Field guide: installing a subpanel, during the job (edition 5)
Field guide for installing a subpanel, during the job. Real-world from working electricians.
Before you pull the cover
You've already sized the feeder, picked the panel location, and set the can. Now you're standing in front of an open main with the HVAC guy asking when he can turn the air back on. This is where the job gets made or lost. Check your feeder conductor ampacity against the panel's main lug or main breaker rating per NEC 408.36, and confirm the feeder OCPD at the source does not exceed the subpanel's bus rating.
Verify the grounding electrode conductor size at the source against NEC 250.66 before you commit. If this subpanel is in a separate structure, you're looking at NEC 250.32 and a grounding electrode system at the second building, not just a ground wire riding along in the feeder.
Four-wire feeder, every time
Since the 2008 cycle there is no reduced-neutral allowance for new subpanel feeds inside the same structure. You need two hots, a full-size neutral, and a separate equipment grounding conductor per NEC 250.32(B)(1). The neutral bar floats. The ground bar bonds to the enclosure. If the panel shipped with a green bonding screw or strap, it comes out and goes in the parts bag, not the trash, in case an inspector wants to see it.
Check the neutral bar isolation with a meter before you energize. Put one probe on the neutral bar, one on the can. You want OL, not continuity. If you read continuity, the bonding screw is still in, a bus mounting screw is grabbing the neutral, or a factory jumper got missed.
- Two ungrounded (hot) conductors, sized to feeder ampacity
- One grounded (neutral) conductor, full size, not reduced
- One equipment grounding conductor sized per NEC 250.122
- Bonding screw removed, neutral bar isolated from the can
If the existing service has a shared neutral/ground from a pre-2008 install feeding the same structure, document it and flag it, but don't rewire somebody else's panel on your ticket. Note it on the invoice and move on.
Landing the feeder
Torque matters and inspectors are starting to ask. NEC 110.14(D) requires you to use a calibrated torque tool per the listing. The lug values are printed inside the can or on a sticker near the main lugs. Don't eyeball it. A loose lug on a 100A feeder is a future callback at best and a melted bus at worst.
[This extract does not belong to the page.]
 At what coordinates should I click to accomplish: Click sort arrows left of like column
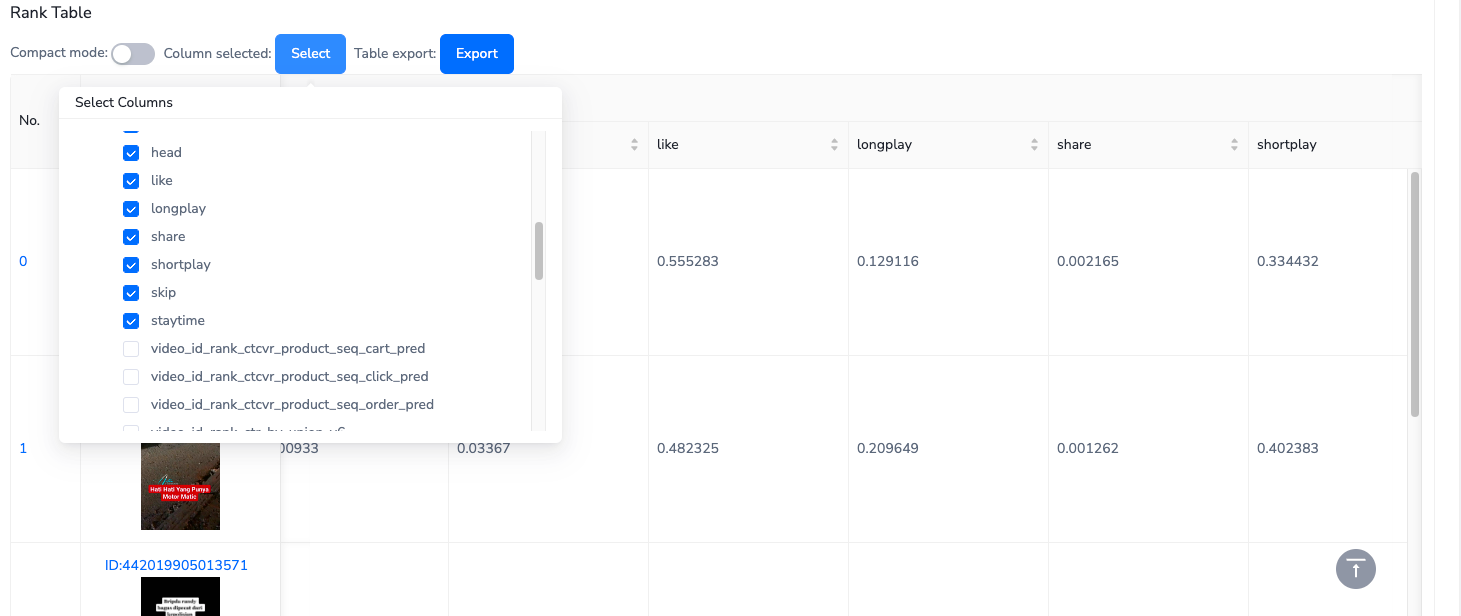634,145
Strip length should match the lug window. Too short and the lug bites insulation, too long and you've got bare copper sticking past the lug hunting for a fault. Dress the conductors so bends start after the lug, not inside it. Keep hots and neutral together for the feeder run to minimize induced currents on the EGC.
Bonding and grounding in a separate structure
If this subpanel sits in a detached garage, shop, or outbuilding, NEC 250.32(B) still requires the four-wire feed, and you still need a grounding electrode at the second structure. Two ground rods 6 feet apart, or one rod if you can prove 25 ohms or less, per NEC 250.53(A)(2). Most guys just drive two and skip the resistance test.
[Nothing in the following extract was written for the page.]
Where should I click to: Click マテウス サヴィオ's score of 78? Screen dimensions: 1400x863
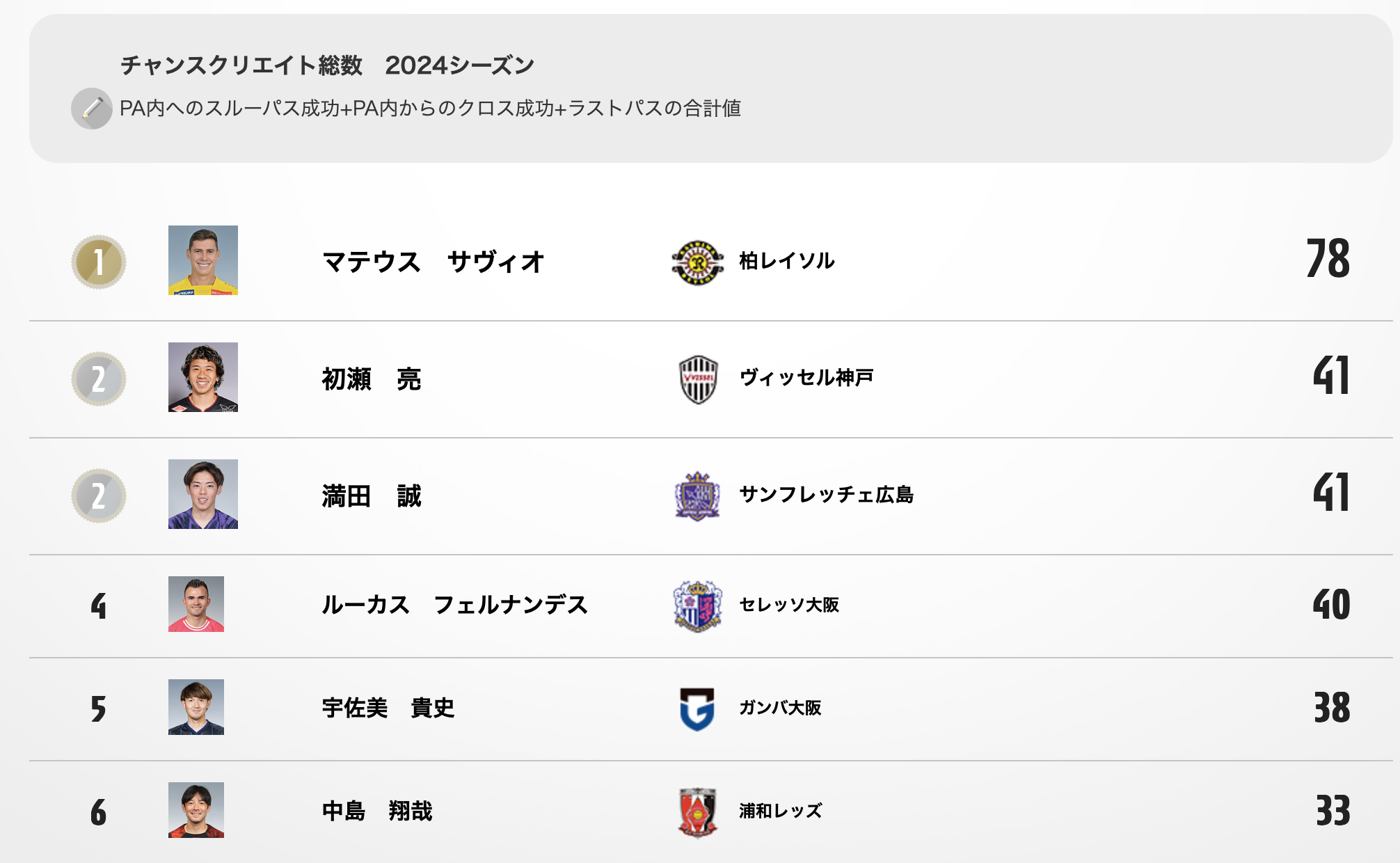click(x=1328, y=259)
The GEC at the second structure bonds to the equipment grounding bar in the subpanel, not the neutral. The neutral stays isolated. This is the single most common violation on detached structures I see on re-inspections.
- Drive two 8-foot rods, 6 feet minimum apart
- Run GEC per NEC 250.66 sizing to the ground bar
- Do not bond neutral to ground at the subpanel
- Verify continuity from subpanel EGC back to main service ground
Circuit work and labeling
Before you start landing branch circuits, snap a picture of the empty panel with your phone. When the homeowner calls in three years saying a breaker is tripping, you'll thank yourself. Land neutrals and grounds on their own bars, one conductor per terminal hole unless the bar is listed for multiple. NEC 408.41 prohibits more than one grounded conductor under a single terminal.
Fill out the directory legibly, in pen, with room-and-purpose descriptions. "Kitchen SABC 1" beats "kitchen." Per NEC 408.4(A), every circuit needs a clear, specific description. "Spare" is acceptable only if the breaker is actually off and the circuit is not in use.
If you're adding AFCI or GFCI breakers, test them before you button up. Push the button, verify trip, reset. Do it now, not after the drywall goes back.
Energize and verify
Turn the main back on with all subpanel branch breakers off. Verify voltage at the subpanel main lugs: 240V across the hots, 120V hot to neutral on each leg, 120V hot to ground on each leg, and near zero between neutral and ground. If N-G reads more than a volt or two under load later, you've got a bond somewhere downstream.
Bring branches up one at a time, confirming each one lands on the correct leg for any MWBCs. A multiwire branch circuit with both hots on the same phase will cook the neutral fast. Use a handle tie or two-pole breaker per NEC 210.4(B). Last step, torque check the feeder lugs once more after everything is under load for 15 minutes. Heat cycle tightens some lugs and loosens others.